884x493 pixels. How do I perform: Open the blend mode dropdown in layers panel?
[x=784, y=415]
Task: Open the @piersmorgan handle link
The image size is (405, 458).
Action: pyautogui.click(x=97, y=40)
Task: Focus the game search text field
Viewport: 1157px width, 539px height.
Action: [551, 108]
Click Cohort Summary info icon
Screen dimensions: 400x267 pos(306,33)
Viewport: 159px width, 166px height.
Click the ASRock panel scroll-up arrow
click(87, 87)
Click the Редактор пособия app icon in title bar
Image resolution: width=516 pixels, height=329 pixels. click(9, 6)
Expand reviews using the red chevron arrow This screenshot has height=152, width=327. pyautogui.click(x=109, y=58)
= = = = =
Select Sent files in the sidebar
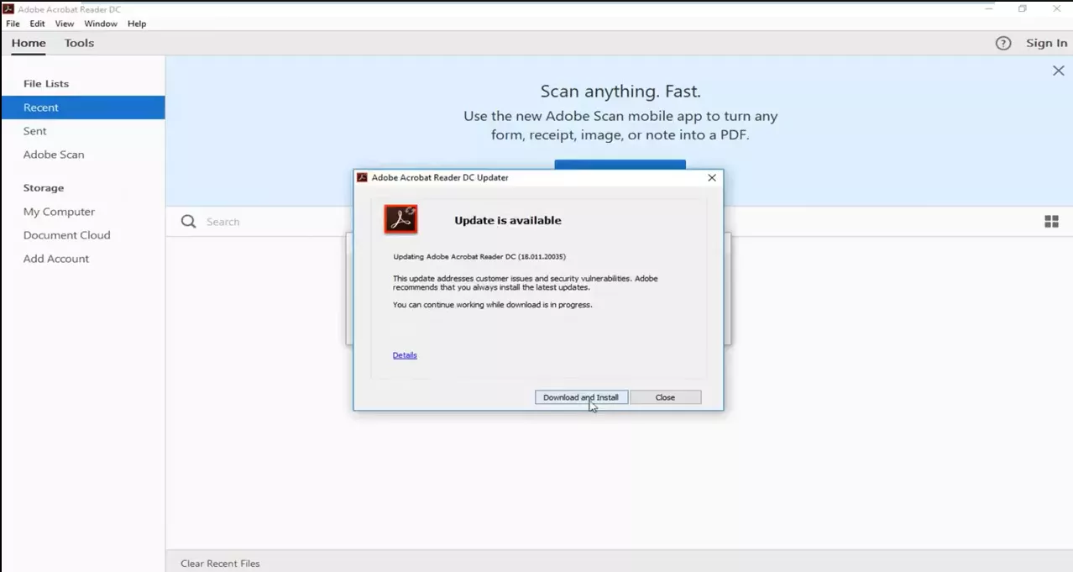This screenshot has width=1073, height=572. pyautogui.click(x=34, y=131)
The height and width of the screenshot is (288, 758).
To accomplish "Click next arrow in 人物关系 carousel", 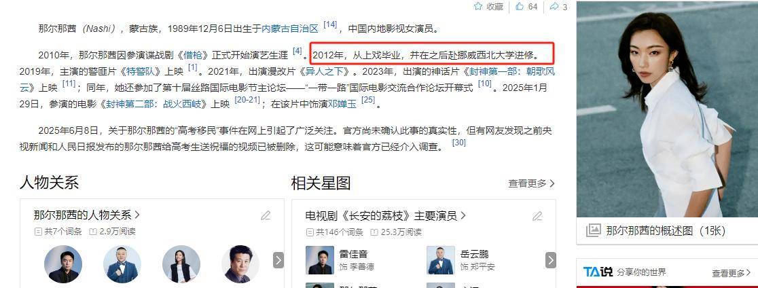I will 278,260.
= = = = =
■ Task prompt:
Using the entries shown above, reproduce verbatim the lines from the line bearing "884x493 pixels. How" to the line bearing "Expand reviews using", inclusive.

■ Answer space:
884x493 pixels. How do I perform: Open the blend mode dropdown in layers panel?
[x=784, y=415]
Task: Open the @piersmorgan handle link
The image size is (405, 458).
Action: pyautogui.click(x=97, y=40)
Task: Focus the game search text field
Viewport: 1157px width, 539px height.
Action: [551, 108]
Click Cohort Summary info icon
Screen dimensions: 400x267 pos(306,33)
Viewport: 159px width, 166px height.
Click the ASRock panel scroll-up arrow
click(87, 87)
Click the Редактор пособия app icon in title bar
Image resolution: width=516 pixels, height=329 pixels. click(9, 6)
Expand reviews using the red chevron arrow This screenshot has height=152, width=327. pyautogui.click(x=109, y=58)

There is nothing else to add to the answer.